Growing up in Raleigh, N.C., Godfrey Cheshire spent frequent weekends at his family’s ancestral home, Midway Plantation, ruled over then by his eccentric great-great aunt, “Miss Mary” Hilliard Hinton, who tried to keep the plantation as it had been at the end of the Civil War. Much about Midway did indeed remain as if preserved in amber until recently, when its latest owner, Cheshire’s first cousin Charlie Hinton Silver, announced his intention to uproot and move the old mansion and its outbuildings. The reason was not an unfamiliar one in the booming New South: Raleigh’s urban sprawl threatens to engulf the once-bucolic property in strip malls, condo developments, and fast-food franchises.
But can a plantation really be transplanted? That question now divides Cheshire and Silver’s extended clan, and Moving Midway documents the emotional reactions to Charlie’s unorthodox plans from his brothers “Possum” and “Winkie” Silver (as colorful in person as they are in name) as well as Cheshire’s mother, “Sis” Silver Cheshire, who worries about potential disturbances by the house’s demonstrative ghosts.

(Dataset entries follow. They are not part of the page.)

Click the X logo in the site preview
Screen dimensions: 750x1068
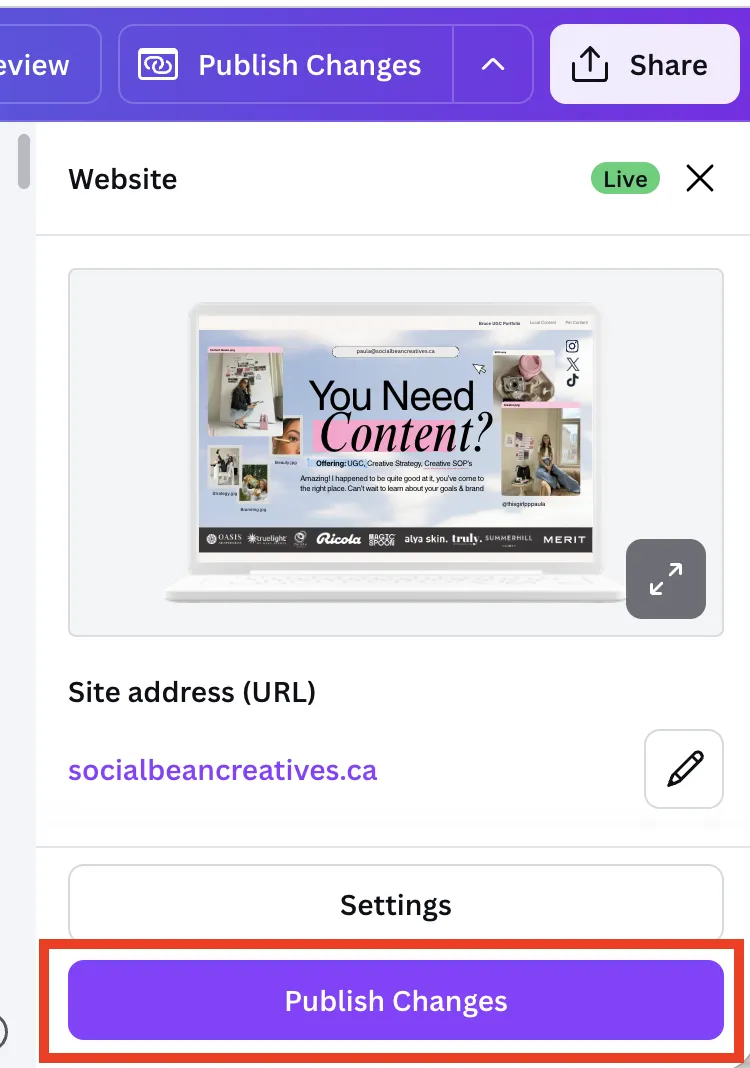pos(572,364)
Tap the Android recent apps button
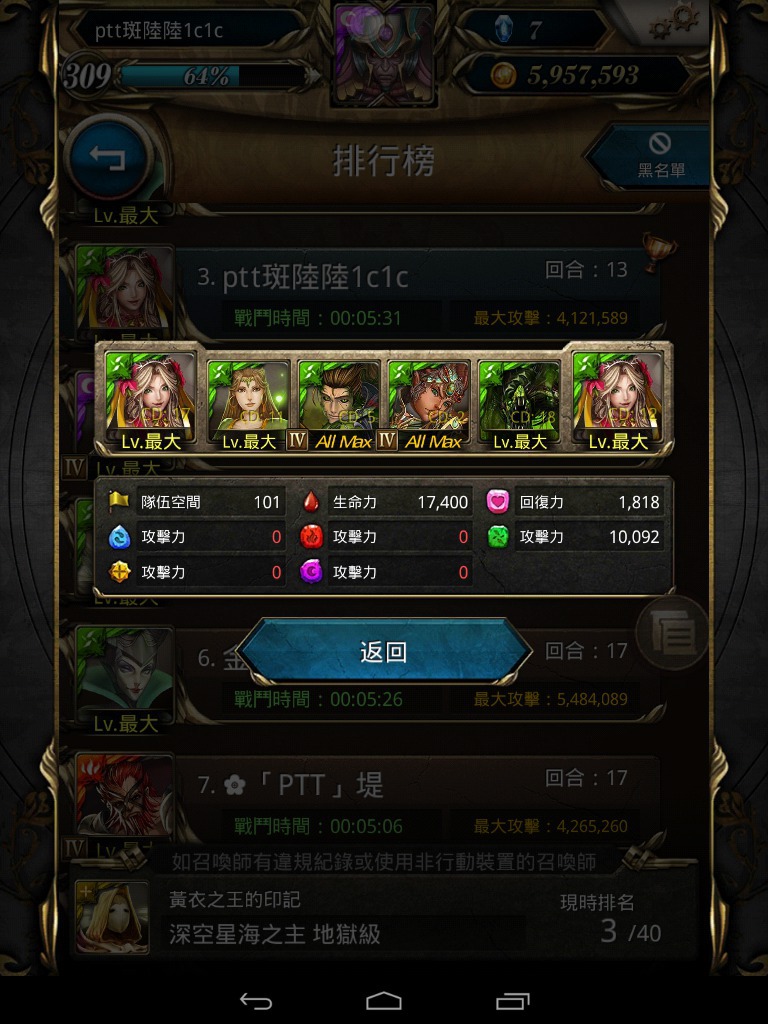The height and width of the screenshot is (1024, 768). point(513,1000)
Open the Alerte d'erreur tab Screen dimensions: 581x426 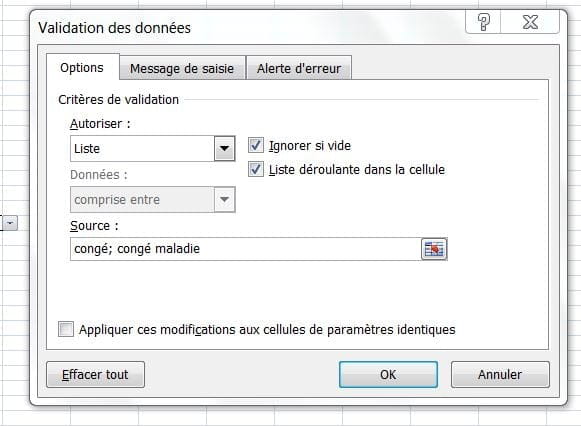click(x=299, y=68)
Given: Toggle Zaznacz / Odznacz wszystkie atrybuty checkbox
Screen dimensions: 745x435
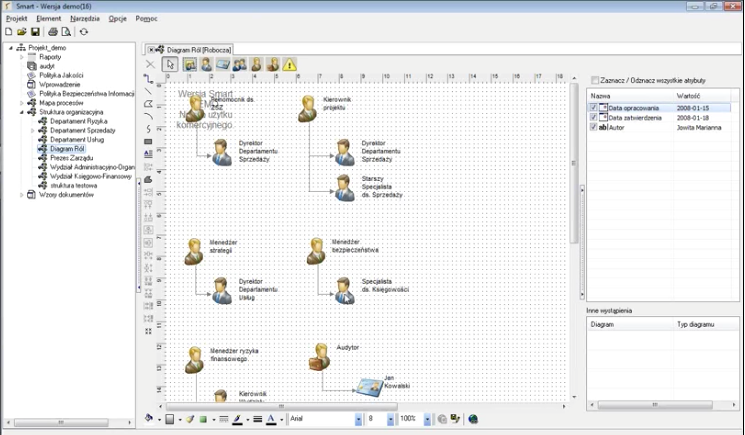Looking at the screenshot, I should (x=595, y=80).
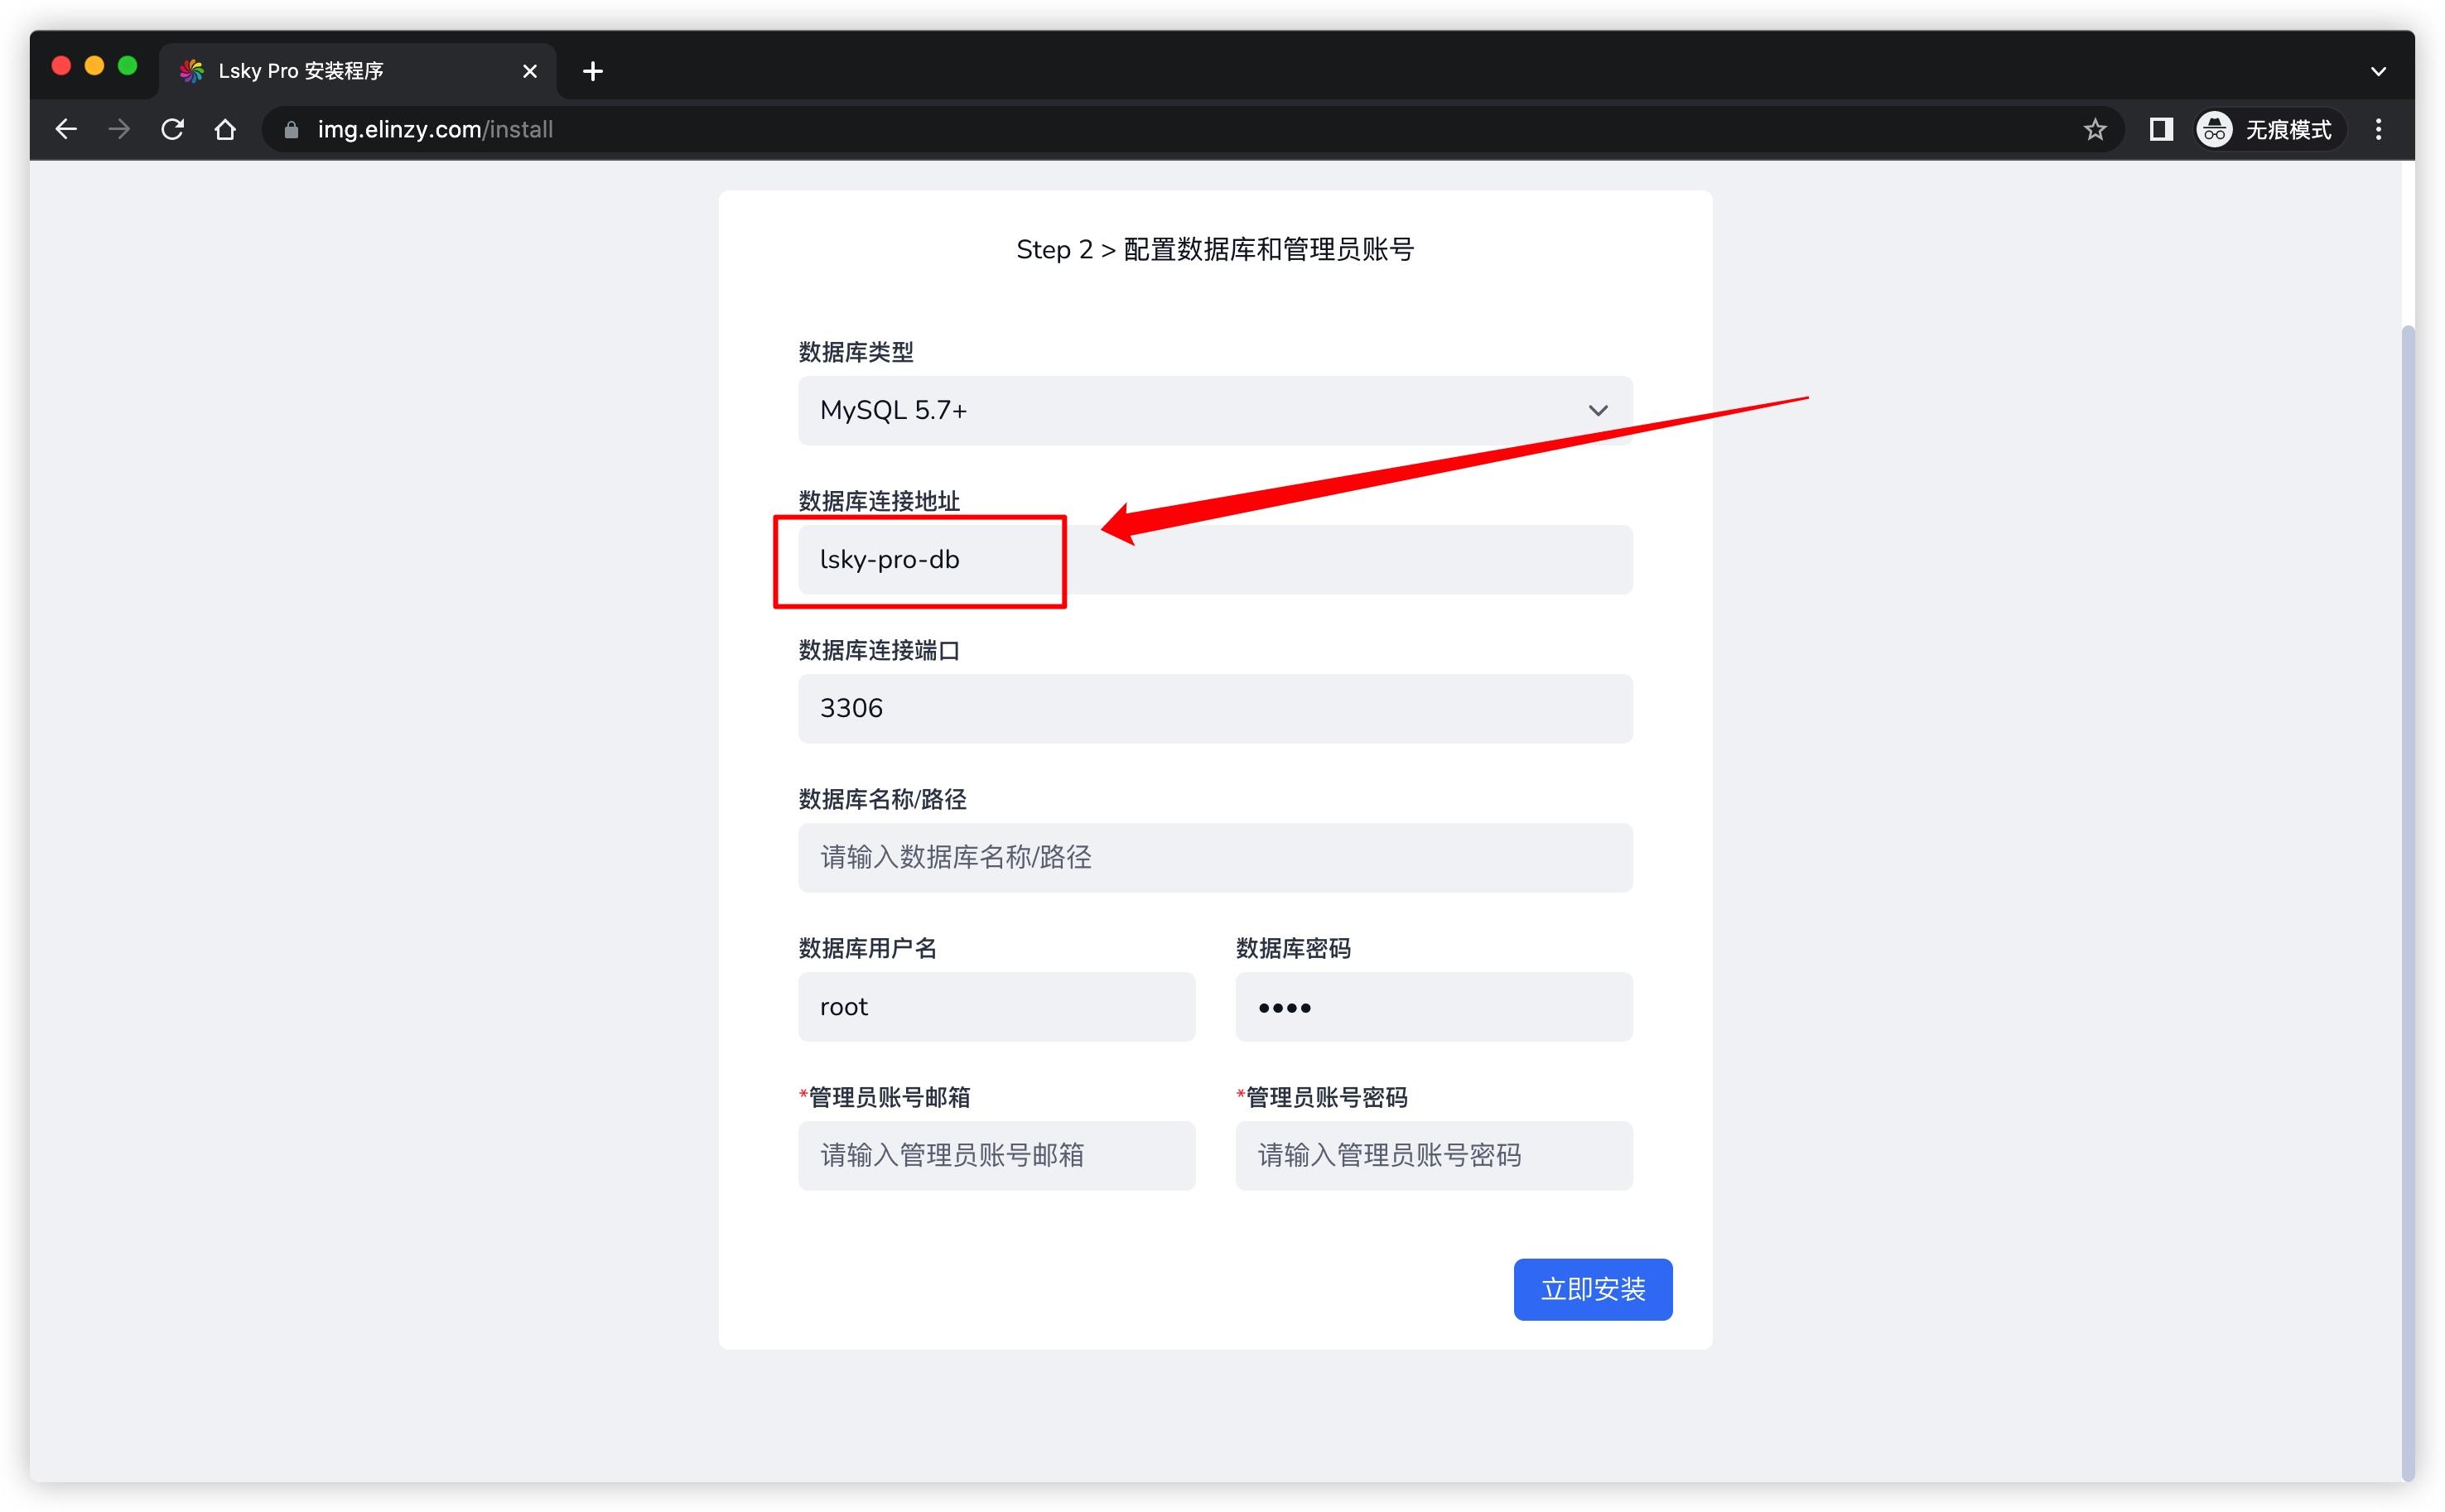The width and height of the screenshot is (2445, 1512).
Task: Reload the page with refresh icon
Action: click(172, 129)
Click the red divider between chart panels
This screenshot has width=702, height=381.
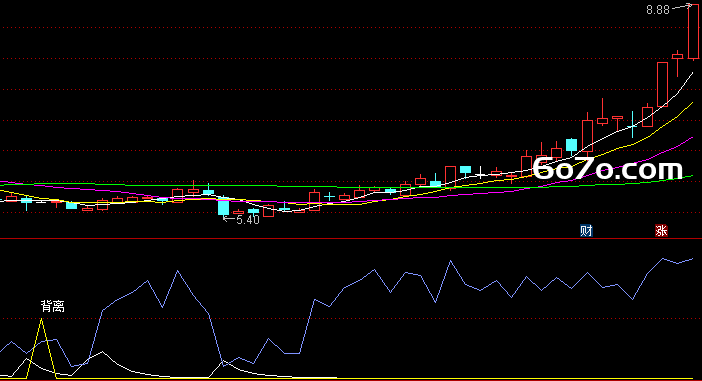pyautogui.click(x=351, y=239)
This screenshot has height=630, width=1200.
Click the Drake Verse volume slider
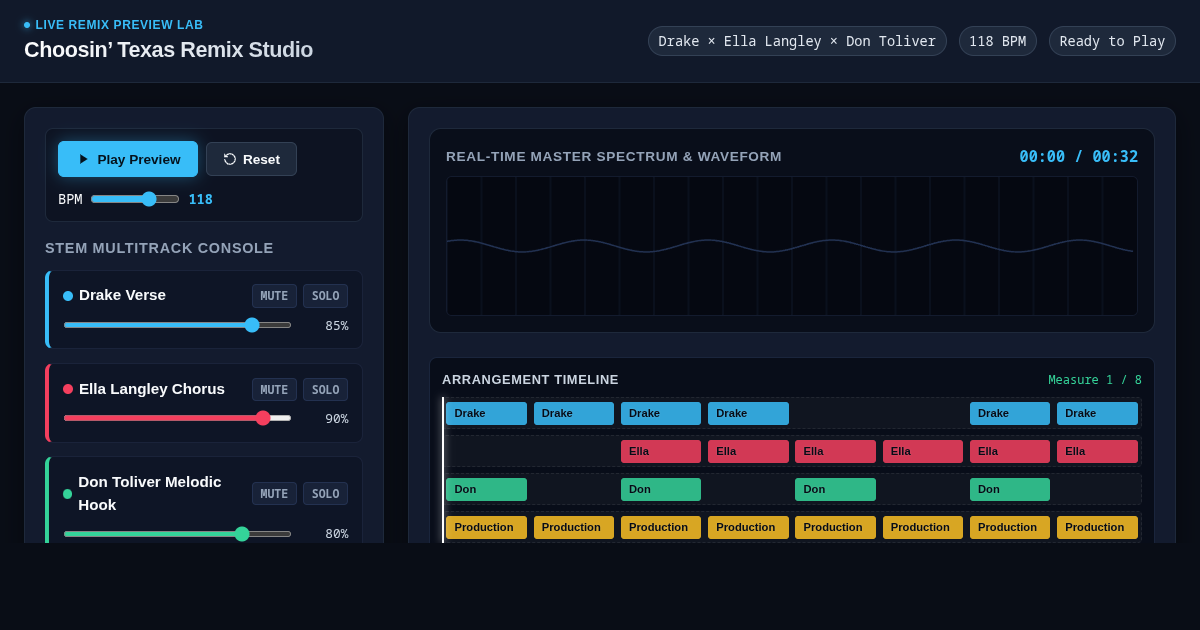[177, 325]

And ghosts aren’t the only challenging reminders of Midway’s long history. Plantations were, of course, constructed on the “peculiar institution” of slavery. Recently, Cheshire’s family has begun reconnecting with descendants of Midway’s slaves, and some of these African-Americans participate in the film’s reconsideration of the plantation’s place in history and the contemporary South. One person in this group with a claim to the plantation’s history, Dr. Robert Hinton, a professor of African-American studies at NYU who believes his grandfather was born a slave at Midway, journeys to the plantation in search of his own family’s roots. He also finds 96-year-old Abraham Lincoln Hinton, Godfrey’s blood cousin.
As a film critic, Cheshire examines the links between the Southern plantation’s reality and the luxuriant popular mythology that grew out of (and often obscured) it, especially the contentious imagery of movies ranging from Birth of a Nation to Mandingo. In interweaving these cultural explorations with Charlie’s attempts to preserve Midway by relocating it, Moving Midway offers audiences the chance to see a plantation not only as a charged icon but as a current, lived reality. The investigation’s climax is an event fraught with both symbolism and suspense: the actual moving of Midway and the discovery of the family’s true roots, their forgotten cousins, the black Hintons.
The original synopsis for the film was written in the future tense, as you would do in a business plan when raising money for a documentary to be shot in real time. I wanted to use Moving Midway was an example that doing that type of documentary can bring surprises and may necessitate changes in the original script. The reconnecting of the family through Robert Hinton and Abraham Lincoln Hinton happened after filming started. The filmmakers made changes to accommodate the extended family in the film and let the investors know how the finished film would differ from the original synopsis.
NC-17–Rated Film You are on your own. I’ve never written a synopsis for a producer or director who expected his film to get an NC-17 rating. If you do, remember that you have to explain the problems with distributing such a film.